The Center for Media at Risk is thrilled to welcome j. Siguru Wahutu as a visiting scholar and Arwa Mahdawi as a visiting practitioner for the 2025/26 academic year. Their residence is central to the Center’s role as a forum for media practitioners and scholars to strategize the effects of political intimidation on the media. As resident scholar and practitioner respectively, they will provide strategic guidance, give public colloquia, mentor the Center’s doctoral students and participate in the Center’s annual symposium.

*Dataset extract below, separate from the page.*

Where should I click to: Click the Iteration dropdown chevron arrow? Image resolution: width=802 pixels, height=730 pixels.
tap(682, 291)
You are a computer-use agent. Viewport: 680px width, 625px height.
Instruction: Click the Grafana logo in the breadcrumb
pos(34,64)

An expert on the sociology of media with an emphasis on genocide, mass violence and ethnicity in sub-Saharan Africa, j. Siguru Wahutu has written extensively on global media patterns in covering genocide and the Kenyan media’s experimentation with social media platforms. His research has appeared in African Journalism Studies, African Affairs, the International Journal of Press/Politics, Global Media and Communication, Media and Communication, Media, Culture and Society and Sociological Forum. Wahutu is the author of In the Shadow of the Global North: Journalism in Postcolonial Africa.

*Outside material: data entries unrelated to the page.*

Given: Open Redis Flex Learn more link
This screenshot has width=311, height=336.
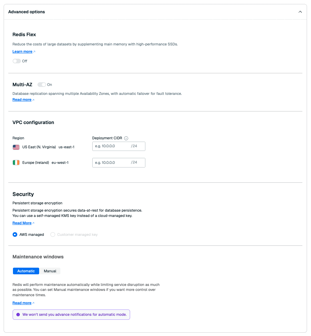Looking at the screenshot, I should click(x=22, y=51).
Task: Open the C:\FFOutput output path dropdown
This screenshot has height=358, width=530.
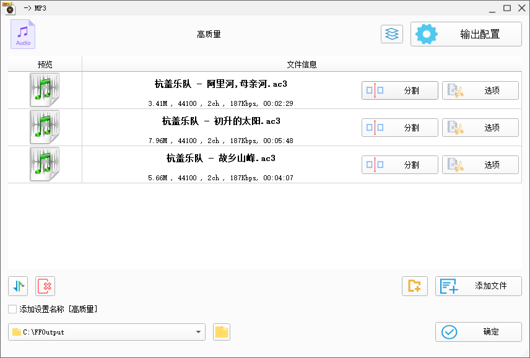Action: coord(198,332)
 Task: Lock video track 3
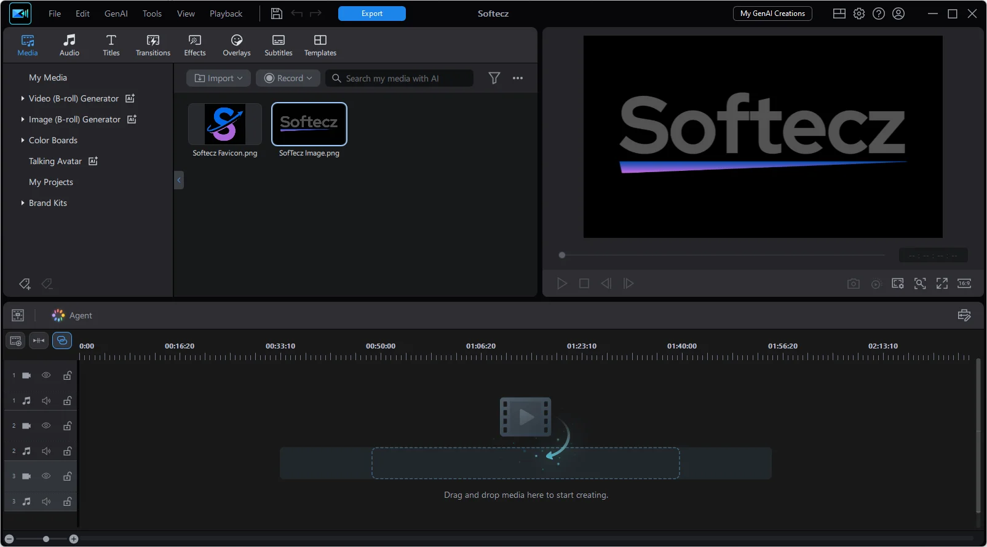[68, 476]
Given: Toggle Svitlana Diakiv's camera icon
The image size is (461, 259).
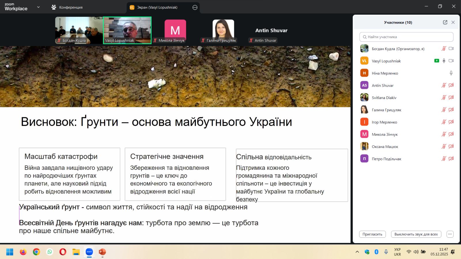Looking at the screenshot, I should 451,98.
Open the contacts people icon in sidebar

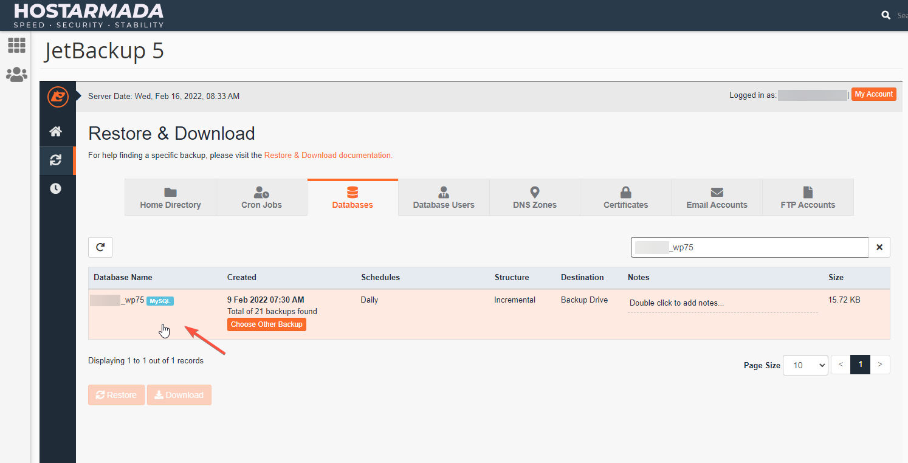16,74
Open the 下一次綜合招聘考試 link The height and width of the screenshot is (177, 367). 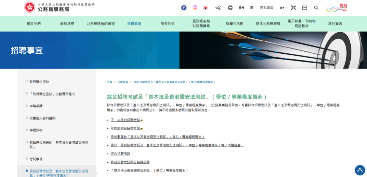click(125, 120)
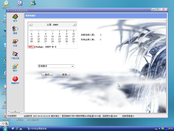
Task: Go to next month in calendar
Action: [x=75, y=25]
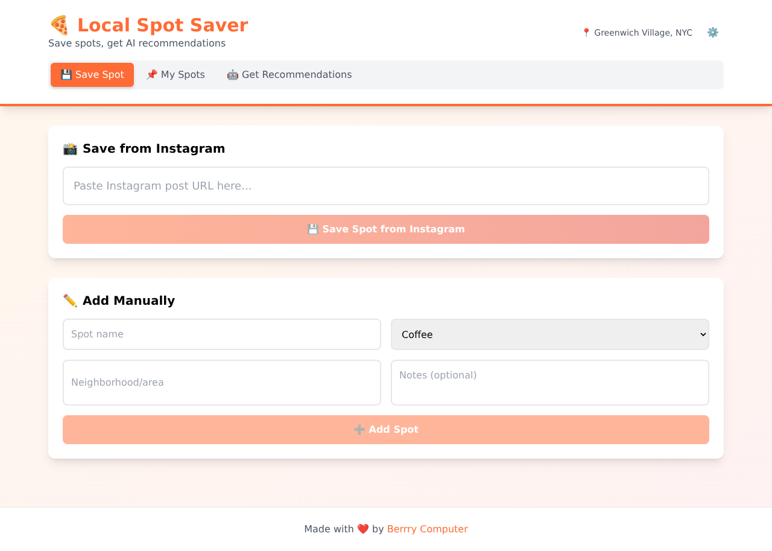The height and width of the screenshot is (551, 772).
Task: Select the Save Spot navigation tab
Action: [x=92, y=74]
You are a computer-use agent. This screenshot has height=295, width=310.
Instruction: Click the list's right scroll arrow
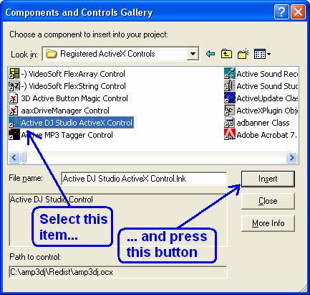tap(291, 158)
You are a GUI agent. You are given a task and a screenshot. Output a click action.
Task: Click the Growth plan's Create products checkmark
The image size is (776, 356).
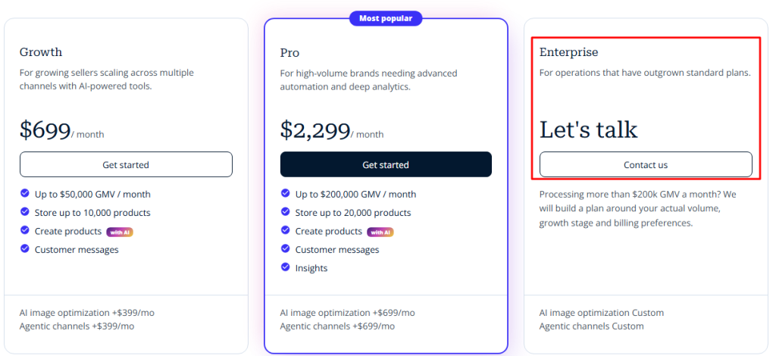click(25, 230)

Wahutu joins the Center from Yale, where he is an assistant professor in the University’s Sociology department and Council on African Studies. Wahutu is also a faculty associate at the Berkman Klein Center of Internet and Society and a Fellow at the Center for the Study of African Societies and Economies, both at Harvard University. Expanding the Center’s 2024 programming on platform accountability in Kenya, Wahutu will bring essential expertise on data privacy and media manipulation across sub-Saharan Africa.

The Center is also honored to welcome journalist Arwa Mahdawi as a visiting practitioner for the 2025/26 academic year. Arwa is a columnist at The Guardian and part of Flaming Hydra, a worker-owned journalism cooperative. She covers an expansive beat, including everything from politics to pop culture, but her work often focuses on marginalized groups and systems of power. 

Mahdawi writes a weekly Guardian column and Guardian newsletter called “The Week in Patriarchy,” which reviews the most important stories on feminism, sexism and those fighting for equality. She is also the creator of the satirical viral website Rent-A-Minority, which is an “Uber for diversity.” Arwa is the author of Strong Female Lead (Hodder, 2021), which makes the case for redefining how we think about leadership and contributed a chapter to Don’t Panic, I’m Islamic (Saqi, 2017), a Sunday Times Best Humour Book of the Year.

At the Center, Arwa will be developing a project focused on how newsrooms can better respond to the harassment and intimidation that has become an everyday occurrence for many journalists in the U.S.